Cultura maker na escola não é comprar kit

Moda da vez nas escolas particulares, a cultura maker não existe em ambientes controlados e projetos pré-definidos

Depois da robótica, programação, a palavra-chave da vez no marketing das grandes escolas particulares de Curitiba é a “cultura maker”. O termo, como de praxe importado dos EUA, se refere não a uma disciplina ou conteúdo, mas a um “espírito” ou “modo de pensar” que implica buscar consertos e melhorias de forma amadora e com os recursos que se tem em mãos.

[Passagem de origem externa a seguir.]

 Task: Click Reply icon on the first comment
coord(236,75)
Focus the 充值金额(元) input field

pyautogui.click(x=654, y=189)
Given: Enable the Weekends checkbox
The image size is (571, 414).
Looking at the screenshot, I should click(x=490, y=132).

O termo maker fez o seu primeiro début em terras brasileiras vindo da Europa. Nos anos 1970 a Editora Salvat trouxe ao país a Enciclopédia de Bricolagem, uma publicação de origem francesa que reunia projetos de móveis e equipamentos a serem construídos em casa. Numa época em que a compra de móveis sob medida era um sonho distante para a maioria da população, a coleção nutriu o espírito “Faça você mesmo” em toda uma geração.

Junto a esse espírito estava a ideia de que conhecimentos básicos de eletricidade e corte e costura a marcenaria eram parte de uma base importante da formação do “homem e da mulher modernos”. Com esse canivete suíço de conhecimentos em mãos, a pessoa podia ter uma vida doméstica autônoma e dar conta dos desafios domésticos, do conserto de tomadas a construção de peças inteiras sob medida. Esse “espírito” maker ou “faça você mesmo” começa em projetos de revistas e livros, mas tem o objetivo de evoluir para projetos próprios e soluções originais.

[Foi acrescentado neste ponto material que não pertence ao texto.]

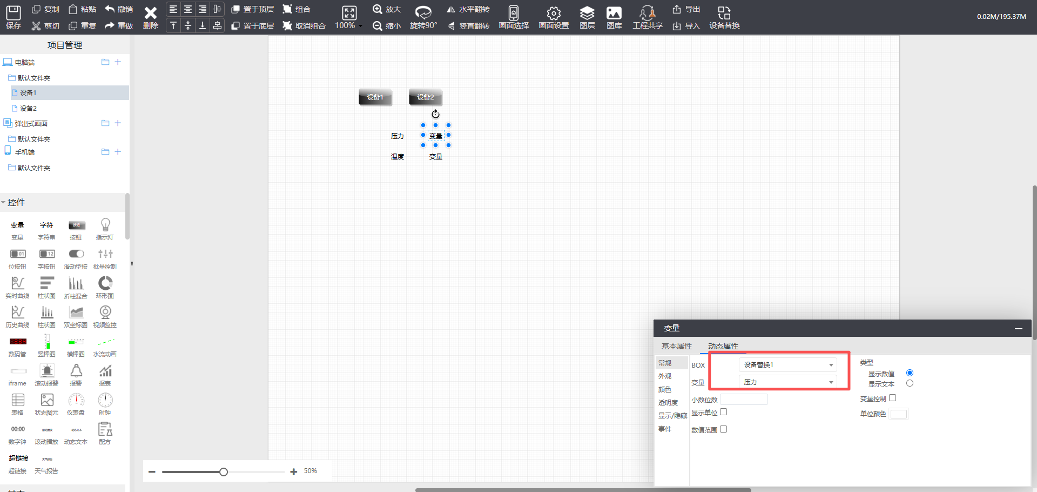Click the 设备2 button on canvas

[x=426, y=97]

Enciclopédia de bricolagem: espírito Faça você mesmo nos anos 1970.

Dos anos 1970 para cá a sociedade mudou muito. Mas o encanto de poder dar conta de si mesmo e de criar coisas novas nunca diminuiu. O espírito “Faça você mesmo” enche milhares de canais, sites e perfis em redes sociais, muito embora nem sempre fieis a ideia de arriscar e de inventar. E chegou nas escolas como parte de uma resposta a reivindicação de que a experiência escolar seja mais conectada a reais necessidades da vida.

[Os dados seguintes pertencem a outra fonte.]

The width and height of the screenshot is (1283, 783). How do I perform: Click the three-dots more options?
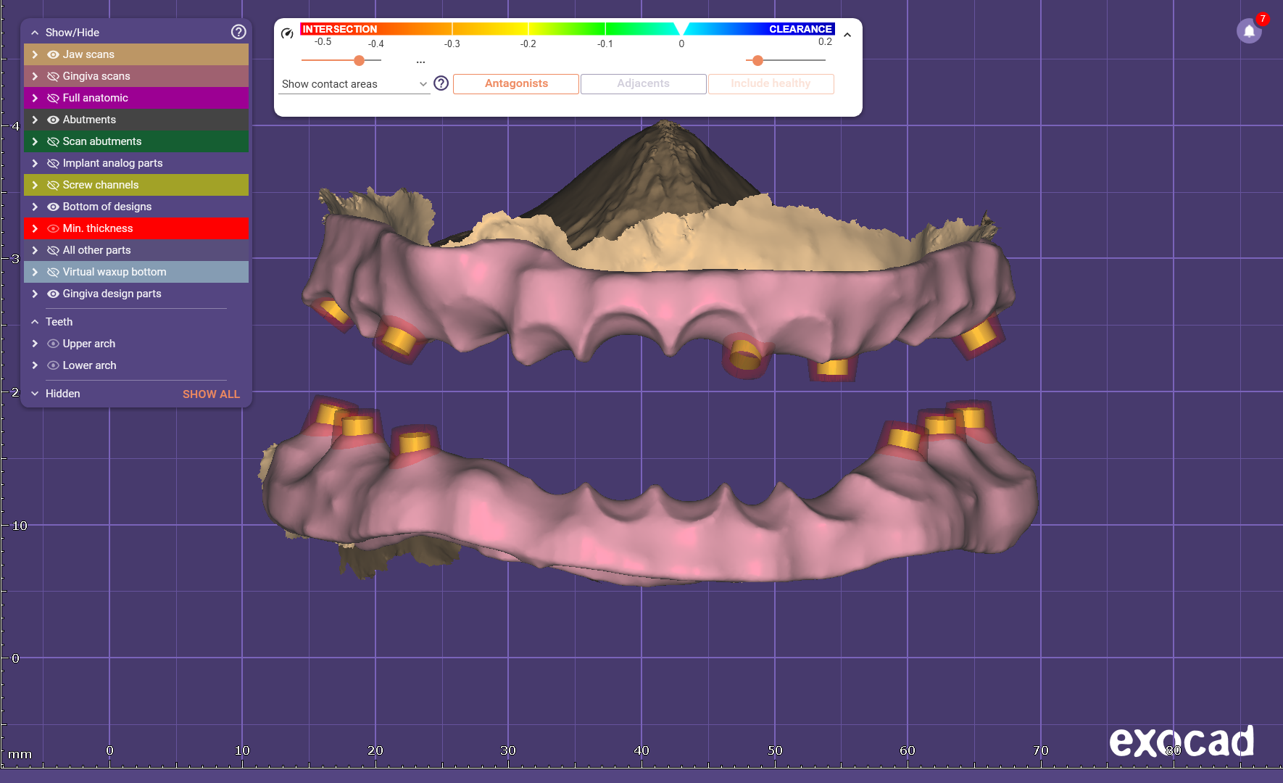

Mas o que é esse “espírito maker” na escola? Se fiel à proposta, ele é uma mistura entre aprender e inventar. No vocabulário americano da comunidade maker há um termo essencial de difícil tradução: tinker. Em português a tradução literal seria “remendar”, mas é mais que isso. “Tinker” na cultura maker é pegar algo pronto e explorar para criar algo original.

Dentro de um contexto escolar, implantar uma cultura maker é partir por um lado aprender habilidades básicas como descascar um fio elétrico ou conectar um plug, cortar, lixar e colar madeira, enquanto experimenta usar essas habilidades para criar algo novo.

Ter um espírito maker na escola não implica em ter uma “aula” ou disciplina “maker”. Ele pode e deve estar incorporado ao currículo normal. Um exemplo é a experiência realizada em sala por uma amiga professora. Ao estudar máquinas básicas e insetos com estudantes do anos finais do Ensino Médio, ela os ajudou a ver a relação entre, por exemplo, o conceito de alavanca e as articulações de baratas e aranhas. A partir daí ela desafiou os alunos a tentar criar uma criatura reproduzindo essas articulações usando materiais comuns aos quais eles tinham acesso.

Note que nessa iniciativa a professora determinou parâmetros claros: uso das articulações/máquinas simples para criar um inseto, mas deixou o produto final em aberto, dando vazão a criatividade do aluno e permitindo soluções que ela mesma pode não ter previsto.

Do ponto de vista de prática de ensino, levar a cultura maker para sala de aula é desafiar a cultura da “resposta certa”, o que é um ajuste tanto para professores quanto para alunos. Isso, porém, não quer dizer que não existam “respostas certas”. Você continua não podendo inverter os pólos numa ligação elétrica. Mas o trabalho intelectual e físico não termina quando a ligação é feita corretamente.

Kit Robô escova da 4M: kit entrega solução completa e não vai muito além disso.

Mas como avaliar se a escola do seu filho realmente está tentando incorporar a cultura maker a sua filosofia de ensino ou só está usando a fama do termo para angariar novos alunos? É de certa forma simples: é normal que professores partam de projetos específicos com os alunos, mas é preciso que esse projeto permita o espaço necessário para levá-lo adiante.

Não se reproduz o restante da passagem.